At the moment, I’m immersed in Wendell Berry. He’s clear, articulate and intelligent in tackling current issues like place and faith and community, but gripping in how he does it. He’s just plain a good writer—the sentences flow, the structure is impeccable—but he’s also a thinker as well as a dreamer, a spiritual, compassionate being as well as an intelligent, critical one.
I love Jane Silcott’s essays for their good-humoured daring honesty in speaking the life of a woman, Andrew Nikiforuk’s work for its passion, Betsy Warland’s for her experiments with space and breath, Thomas King’s for his truth-telling and ability to straddle two worlds… There are—thankfully—so many great CNF writers!
A few years ago, Room had an issue around the theme of “Labour”. Going through the CNF submissions, it was striking to notice how many of the pieces concerned giving birth and how few focused on women’s experiences in the workforce. As someone who has written a great deal about working in male dominated fields, how has your work been received? How does working in the trades inform your writing?
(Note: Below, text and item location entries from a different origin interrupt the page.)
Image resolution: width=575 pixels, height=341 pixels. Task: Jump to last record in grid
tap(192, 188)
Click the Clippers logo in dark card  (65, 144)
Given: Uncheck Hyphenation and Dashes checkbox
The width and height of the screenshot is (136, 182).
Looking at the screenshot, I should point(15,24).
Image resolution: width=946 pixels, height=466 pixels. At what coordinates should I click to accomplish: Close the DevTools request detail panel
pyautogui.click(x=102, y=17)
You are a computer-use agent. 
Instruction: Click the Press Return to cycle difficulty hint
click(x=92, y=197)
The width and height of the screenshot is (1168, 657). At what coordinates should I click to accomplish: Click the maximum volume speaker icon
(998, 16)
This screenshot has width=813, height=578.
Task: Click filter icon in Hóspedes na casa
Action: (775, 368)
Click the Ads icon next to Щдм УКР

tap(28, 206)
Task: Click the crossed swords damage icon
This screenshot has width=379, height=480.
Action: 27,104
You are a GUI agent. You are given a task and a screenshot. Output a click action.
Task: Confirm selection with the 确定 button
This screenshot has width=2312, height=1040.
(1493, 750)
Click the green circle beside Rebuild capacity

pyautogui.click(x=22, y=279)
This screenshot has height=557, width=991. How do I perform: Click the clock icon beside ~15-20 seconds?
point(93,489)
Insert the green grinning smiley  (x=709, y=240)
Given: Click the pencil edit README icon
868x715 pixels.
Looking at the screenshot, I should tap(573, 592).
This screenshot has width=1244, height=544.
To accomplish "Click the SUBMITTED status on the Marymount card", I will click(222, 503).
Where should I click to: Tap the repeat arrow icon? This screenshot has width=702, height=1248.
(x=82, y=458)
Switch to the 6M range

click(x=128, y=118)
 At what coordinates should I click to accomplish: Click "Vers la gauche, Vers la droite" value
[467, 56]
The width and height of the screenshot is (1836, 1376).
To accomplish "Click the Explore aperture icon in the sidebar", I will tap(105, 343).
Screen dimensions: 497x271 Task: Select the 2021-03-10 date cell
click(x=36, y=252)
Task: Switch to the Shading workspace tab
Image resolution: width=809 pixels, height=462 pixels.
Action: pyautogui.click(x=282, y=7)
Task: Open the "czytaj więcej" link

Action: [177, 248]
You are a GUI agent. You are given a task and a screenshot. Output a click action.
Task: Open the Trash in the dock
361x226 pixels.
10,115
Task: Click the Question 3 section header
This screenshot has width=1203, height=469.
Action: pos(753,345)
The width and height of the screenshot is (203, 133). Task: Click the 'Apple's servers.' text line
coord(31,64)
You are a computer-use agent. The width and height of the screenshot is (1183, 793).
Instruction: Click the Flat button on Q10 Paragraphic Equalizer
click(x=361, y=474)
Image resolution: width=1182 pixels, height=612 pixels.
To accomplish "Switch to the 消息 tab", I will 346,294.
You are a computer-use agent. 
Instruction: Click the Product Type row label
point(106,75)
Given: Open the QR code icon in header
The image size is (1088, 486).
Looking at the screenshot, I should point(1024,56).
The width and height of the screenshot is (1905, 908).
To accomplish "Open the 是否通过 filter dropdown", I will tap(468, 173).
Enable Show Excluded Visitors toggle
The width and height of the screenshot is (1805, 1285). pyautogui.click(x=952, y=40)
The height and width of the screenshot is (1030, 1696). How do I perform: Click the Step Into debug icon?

I’ve always been a bit overwhelmed with how well my writing about construction has been received, at the same time as harbouring the suspicion that people are less moved by the skills of the writer than by the fact that I dare do this work at all—content over technique. But then, I want people to get the content too, the message that women can do this work, and that blue collar, so-called “dirty work” is honourable and important and satisfying. Starting with my years as a member of the Vancouver Industrial Writers Union—a group of poets who primarily wrote about work—I’ve felt that work writing is a political act of the first order. What if we all honoured our work as secretaries, as social workers, as janitors, by taking the time to write about it and to read it to others doing the same hard, vital work that keeps the world moving? What someone does for work is deeply important to who they are—to who we all are.
You’ve written a great deal about artists both in your poetic work (Inward to the Bones and Georgia O’Keefe; A Well Mannered Storm and Glenn Gould) and in your non fiction work. Can you speak about how your encounter with art in other media influences your writing?
Other artists—in any genre—Inspire me. It is a hard thing we artists do—emotionally, intellectually, physically and spiritually draining, all for little recognition and less financial reward. Yet it’s art that keeps me going. I’m deeply moved and inspired, over and over, by other people’s art—written, visual, sculptural, architectural, landscaped, musical…. All of it. Grateful. And I think: if they can do this, if they can persevere then so can I.
Jennifer Zilm is a member of the Growing Room Collective.